# What to work on
Could you reproduce the data from the line with "Given: Select the 数据跟进，及时处理 node" up to and including the line with "tap(44, 60)", substituting "Namecheap" for "Hostinger" and keeping everything else the same?

# Supplied information
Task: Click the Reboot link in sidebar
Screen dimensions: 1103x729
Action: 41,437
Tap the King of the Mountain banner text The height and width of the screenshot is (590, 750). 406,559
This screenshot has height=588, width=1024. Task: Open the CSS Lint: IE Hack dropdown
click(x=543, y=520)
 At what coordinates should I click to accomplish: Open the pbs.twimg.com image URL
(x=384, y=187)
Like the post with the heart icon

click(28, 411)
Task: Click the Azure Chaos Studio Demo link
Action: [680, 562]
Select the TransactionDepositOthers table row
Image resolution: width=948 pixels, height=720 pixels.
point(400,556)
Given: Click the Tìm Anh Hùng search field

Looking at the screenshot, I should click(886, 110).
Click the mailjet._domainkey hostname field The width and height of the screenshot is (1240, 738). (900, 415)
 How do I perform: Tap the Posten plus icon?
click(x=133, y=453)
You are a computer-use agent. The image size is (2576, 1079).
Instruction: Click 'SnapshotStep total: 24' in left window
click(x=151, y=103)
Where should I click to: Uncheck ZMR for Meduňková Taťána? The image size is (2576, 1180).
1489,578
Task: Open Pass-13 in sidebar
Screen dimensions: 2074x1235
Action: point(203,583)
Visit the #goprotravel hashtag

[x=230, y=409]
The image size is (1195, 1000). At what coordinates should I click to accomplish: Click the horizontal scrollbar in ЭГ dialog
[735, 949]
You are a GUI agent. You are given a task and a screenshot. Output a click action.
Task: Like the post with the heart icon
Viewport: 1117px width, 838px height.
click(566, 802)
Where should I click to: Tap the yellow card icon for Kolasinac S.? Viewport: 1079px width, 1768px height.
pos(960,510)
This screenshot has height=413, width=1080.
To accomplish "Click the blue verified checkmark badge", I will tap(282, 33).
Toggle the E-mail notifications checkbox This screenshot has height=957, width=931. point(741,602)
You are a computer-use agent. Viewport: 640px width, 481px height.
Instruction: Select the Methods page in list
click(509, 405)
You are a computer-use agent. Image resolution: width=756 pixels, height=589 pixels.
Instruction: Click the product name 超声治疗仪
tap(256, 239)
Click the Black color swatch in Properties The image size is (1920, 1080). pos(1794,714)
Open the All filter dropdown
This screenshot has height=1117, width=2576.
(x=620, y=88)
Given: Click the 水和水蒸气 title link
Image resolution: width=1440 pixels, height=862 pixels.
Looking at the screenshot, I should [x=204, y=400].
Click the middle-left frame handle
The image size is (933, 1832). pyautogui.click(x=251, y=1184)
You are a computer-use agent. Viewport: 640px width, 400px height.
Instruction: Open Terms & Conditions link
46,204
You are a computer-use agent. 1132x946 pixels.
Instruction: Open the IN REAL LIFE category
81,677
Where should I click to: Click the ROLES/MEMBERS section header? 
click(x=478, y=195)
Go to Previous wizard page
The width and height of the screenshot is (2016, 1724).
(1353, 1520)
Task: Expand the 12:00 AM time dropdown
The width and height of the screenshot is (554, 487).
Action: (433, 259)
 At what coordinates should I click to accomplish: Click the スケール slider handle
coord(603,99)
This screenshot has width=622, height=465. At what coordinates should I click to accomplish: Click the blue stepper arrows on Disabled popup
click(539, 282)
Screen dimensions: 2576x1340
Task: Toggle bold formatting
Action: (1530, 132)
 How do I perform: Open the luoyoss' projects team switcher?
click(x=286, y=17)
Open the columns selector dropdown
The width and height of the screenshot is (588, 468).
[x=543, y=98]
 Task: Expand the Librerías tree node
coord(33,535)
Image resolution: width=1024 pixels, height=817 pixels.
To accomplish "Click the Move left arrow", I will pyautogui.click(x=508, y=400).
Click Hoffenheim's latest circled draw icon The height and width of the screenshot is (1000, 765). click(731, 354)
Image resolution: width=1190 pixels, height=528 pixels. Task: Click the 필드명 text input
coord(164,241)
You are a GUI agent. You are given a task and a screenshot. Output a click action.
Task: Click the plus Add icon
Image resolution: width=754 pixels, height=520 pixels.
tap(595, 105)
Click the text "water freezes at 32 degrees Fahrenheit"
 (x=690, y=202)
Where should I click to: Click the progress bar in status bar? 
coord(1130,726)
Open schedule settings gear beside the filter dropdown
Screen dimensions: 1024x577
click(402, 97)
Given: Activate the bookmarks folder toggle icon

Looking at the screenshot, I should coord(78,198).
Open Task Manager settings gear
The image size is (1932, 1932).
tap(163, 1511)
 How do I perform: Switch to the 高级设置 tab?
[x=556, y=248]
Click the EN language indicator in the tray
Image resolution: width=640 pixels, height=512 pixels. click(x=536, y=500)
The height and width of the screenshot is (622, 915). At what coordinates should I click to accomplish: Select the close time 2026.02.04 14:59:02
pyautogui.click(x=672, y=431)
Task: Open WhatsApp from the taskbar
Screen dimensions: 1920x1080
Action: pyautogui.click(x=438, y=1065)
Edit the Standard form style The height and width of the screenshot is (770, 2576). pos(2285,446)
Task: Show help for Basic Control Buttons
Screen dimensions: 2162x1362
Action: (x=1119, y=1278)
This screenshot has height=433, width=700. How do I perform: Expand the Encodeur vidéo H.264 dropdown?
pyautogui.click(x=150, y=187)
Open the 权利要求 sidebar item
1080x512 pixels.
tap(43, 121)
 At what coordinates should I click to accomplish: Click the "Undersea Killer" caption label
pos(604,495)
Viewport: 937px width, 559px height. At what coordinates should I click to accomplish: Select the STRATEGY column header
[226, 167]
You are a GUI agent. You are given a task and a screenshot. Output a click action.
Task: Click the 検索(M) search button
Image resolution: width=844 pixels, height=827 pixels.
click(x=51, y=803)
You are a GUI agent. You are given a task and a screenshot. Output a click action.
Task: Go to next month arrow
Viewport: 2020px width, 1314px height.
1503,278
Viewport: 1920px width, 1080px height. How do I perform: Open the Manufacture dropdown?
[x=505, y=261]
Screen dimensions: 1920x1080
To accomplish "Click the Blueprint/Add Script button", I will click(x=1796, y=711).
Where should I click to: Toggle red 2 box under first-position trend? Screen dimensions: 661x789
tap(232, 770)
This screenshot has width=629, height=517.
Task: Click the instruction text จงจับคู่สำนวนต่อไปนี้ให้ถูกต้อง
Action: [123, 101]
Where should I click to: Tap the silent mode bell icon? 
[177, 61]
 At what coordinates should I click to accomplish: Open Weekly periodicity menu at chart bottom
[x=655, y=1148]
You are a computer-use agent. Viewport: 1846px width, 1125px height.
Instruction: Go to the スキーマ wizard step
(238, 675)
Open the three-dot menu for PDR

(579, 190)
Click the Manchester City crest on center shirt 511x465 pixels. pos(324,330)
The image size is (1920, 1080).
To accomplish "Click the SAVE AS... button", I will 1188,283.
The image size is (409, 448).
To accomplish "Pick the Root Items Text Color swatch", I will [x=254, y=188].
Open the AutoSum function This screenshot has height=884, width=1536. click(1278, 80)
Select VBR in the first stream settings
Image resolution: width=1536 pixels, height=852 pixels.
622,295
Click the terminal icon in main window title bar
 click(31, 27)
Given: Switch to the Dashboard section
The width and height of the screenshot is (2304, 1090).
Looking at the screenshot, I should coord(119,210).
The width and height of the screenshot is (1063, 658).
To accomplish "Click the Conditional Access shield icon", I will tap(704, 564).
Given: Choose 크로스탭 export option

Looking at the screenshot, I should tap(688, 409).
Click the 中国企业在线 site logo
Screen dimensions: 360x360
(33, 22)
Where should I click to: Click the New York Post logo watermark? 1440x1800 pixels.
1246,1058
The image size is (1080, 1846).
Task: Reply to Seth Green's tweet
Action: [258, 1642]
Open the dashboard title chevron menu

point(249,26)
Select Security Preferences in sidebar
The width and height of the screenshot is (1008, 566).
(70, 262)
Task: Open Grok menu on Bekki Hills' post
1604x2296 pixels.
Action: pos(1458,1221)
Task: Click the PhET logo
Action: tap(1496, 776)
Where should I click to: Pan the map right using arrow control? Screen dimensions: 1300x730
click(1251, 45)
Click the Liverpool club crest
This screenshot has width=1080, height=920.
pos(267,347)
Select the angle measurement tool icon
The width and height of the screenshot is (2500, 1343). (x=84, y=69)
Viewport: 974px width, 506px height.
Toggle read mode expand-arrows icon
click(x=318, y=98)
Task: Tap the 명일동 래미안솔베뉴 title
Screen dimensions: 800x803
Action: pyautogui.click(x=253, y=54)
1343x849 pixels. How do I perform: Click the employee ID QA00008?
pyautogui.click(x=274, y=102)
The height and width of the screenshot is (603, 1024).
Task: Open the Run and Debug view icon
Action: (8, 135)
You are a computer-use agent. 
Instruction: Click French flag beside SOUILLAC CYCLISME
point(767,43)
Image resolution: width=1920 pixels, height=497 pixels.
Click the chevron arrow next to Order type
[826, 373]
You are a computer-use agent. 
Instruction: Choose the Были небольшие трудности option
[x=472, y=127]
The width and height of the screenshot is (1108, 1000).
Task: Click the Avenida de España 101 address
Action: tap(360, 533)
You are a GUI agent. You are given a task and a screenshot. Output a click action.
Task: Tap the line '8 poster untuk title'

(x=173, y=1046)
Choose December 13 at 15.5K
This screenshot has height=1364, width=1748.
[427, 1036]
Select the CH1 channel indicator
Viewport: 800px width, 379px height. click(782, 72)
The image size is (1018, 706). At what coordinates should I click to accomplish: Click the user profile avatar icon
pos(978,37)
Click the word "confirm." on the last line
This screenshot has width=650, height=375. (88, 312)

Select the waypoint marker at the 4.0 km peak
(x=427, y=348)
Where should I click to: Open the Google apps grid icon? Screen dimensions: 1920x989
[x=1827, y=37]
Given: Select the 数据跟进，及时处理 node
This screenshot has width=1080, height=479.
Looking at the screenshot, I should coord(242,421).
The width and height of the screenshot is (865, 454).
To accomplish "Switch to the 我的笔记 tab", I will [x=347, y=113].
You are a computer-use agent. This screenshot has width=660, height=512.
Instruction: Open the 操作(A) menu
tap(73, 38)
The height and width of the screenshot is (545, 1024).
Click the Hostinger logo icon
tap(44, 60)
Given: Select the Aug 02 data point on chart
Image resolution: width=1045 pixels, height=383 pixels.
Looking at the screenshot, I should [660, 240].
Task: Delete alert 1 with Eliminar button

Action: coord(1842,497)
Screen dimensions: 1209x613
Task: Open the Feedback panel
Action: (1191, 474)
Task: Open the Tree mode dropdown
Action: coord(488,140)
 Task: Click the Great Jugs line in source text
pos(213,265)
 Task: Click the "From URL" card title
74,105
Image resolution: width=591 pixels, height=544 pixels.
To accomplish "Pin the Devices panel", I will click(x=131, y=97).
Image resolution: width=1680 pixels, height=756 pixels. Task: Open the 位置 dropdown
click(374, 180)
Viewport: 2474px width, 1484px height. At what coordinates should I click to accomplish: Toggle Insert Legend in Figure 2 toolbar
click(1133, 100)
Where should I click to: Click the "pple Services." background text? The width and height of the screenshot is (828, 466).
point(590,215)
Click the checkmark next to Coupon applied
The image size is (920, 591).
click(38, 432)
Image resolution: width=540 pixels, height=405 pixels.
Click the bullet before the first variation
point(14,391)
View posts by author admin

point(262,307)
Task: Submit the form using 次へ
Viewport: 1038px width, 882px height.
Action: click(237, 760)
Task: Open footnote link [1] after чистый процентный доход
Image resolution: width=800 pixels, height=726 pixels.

# Output of the task
Given: Select the 数据跟进，及时处理 node
This screenshot has width=1080, height=479.
Looking at the screenshot, I should coord(242,421).
The width and height of the screenshot is (865, 454).
To accomplish "Switch to the 我的笔记 tab", I will [x=347, y=113].
You are a computer-use agent. This screenshot has width=660, height=512.
Instruction: Open the 操作(A) menu
tap(73, 38)
The height and width of the screenshot is (545, 1024).
Click the Namecheap logo icon
tap(44, 60)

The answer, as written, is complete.